Give each of the rows below as a JSON list of strings, with one string per line and no entries for blank lines.

* * * * *

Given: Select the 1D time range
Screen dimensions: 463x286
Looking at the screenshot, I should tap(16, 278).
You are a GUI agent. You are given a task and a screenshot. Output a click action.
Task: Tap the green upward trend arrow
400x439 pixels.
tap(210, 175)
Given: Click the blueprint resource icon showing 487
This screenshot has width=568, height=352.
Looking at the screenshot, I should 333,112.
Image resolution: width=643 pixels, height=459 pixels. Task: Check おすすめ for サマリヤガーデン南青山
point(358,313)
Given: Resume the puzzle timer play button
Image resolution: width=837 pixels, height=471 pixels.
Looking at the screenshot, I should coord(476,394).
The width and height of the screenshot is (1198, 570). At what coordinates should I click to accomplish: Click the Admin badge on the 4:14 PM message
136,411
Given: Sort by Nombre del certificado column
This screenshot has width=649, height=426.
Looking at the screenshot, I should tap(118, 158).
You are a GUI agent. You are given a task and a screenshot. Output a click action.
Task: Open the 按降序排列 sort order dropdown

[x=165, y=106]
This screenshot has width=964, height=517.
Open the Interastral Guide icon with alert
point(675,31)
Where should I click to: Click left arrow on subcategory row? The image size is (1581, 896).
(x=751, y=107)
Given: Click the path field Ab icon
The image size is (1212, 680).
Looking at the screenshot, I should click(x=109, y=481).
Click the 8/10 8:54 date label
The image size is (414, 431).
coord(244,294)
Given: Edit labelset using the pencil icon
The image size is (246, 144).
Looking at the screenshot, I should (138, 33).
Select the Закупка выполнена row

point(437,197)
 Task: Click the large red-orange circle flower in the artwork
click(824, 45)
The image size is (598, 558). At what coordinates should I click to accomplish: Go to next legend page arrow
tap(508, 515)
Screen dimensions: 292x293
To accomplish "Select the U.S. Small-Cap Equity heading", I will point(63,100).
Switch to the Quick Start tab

* * * * *

- FINISHED TASK:
[
  "Given: Select the 1D time range",
  "Screen dimensions: 463x286",
  "Looking at the screenshot, I should tap(16, 278).",
  "You are a GUI agent. You are given a task and a screenshot. Output a click action.",
  "Task: Tap the green upward trend arrow",
  "400x439 pixels.",
  "tap(210, 175)",
  "Given: Click the blueprint resource icon showing 487",
  "This screenshot has width=568, height=352.",
  "Looking at the screenshot, I should 333,112.",
  "Image resolution: width=643 pixels, height=459 pixels. Task: Check おすすめ for サマリヤガーデン南青山",
  "point(358,313)",
  "Given: Resume the puzzle timer play button",
  "Image resolution: width=837 pixels, height=471 pixels.",
  "Looking at the screenshot, I should coord(476,394).",
  "The width and height of the screenshot is (1198, 570). At what coordinates should I click to accomplish: Click the Admin badge on the 4:14 PM message",
  "136,411",
  "Given: Sort by Nombre del certificado column",
  "This screenshot has width=649, height=426.",
  "Looking at the screenshot, I should tap(118, 158).",
  "You are a GUI agent. You are given a task and a screenshot. Output a click action.",
  "Task: Open the 按降序排列 sort order dropdown",
  "[x=165, y=106]",
  "This screenshot has width=964, height=517.",
  "Open the Interastral Guide icon with alert",
  "point(675,31)",
  "Where should I click to: Click left arrow on subcategory row? The image size is (1581, 896).",
  "(x=751, y=107)",
  "Given: Click the path field Ab icon",
  "The image size is (1212, 680).",
  "Looking at the screenshot, I should click(x=109, y=481).",
  "Click the 8/10 8:54 date label",
  "The image size is (414, 431).",
  "coord(244,294)",
  "Given: Edit labelset using the pencil icon",
  "The image size is (246, 144).",
  "Looking at the screenshot, I should (138, 33).",
  "Select the Закупка выполнена row",
  "point(437,197)",
  " Task: Click the large red-orange circle flower in the artwork",
  "click(824, 45)",
  "The image size is (598, 558). At what coordinates should I click to accomplish: Go to next legend page arrow",
  "tap(508, 515)",
  "Screen dimensions: 292x293",
  "To accomplish \"Select the U.S. Small-Cap Equity heading\", I will point(63,100).",
  "Switch to the Quick Start tab"
]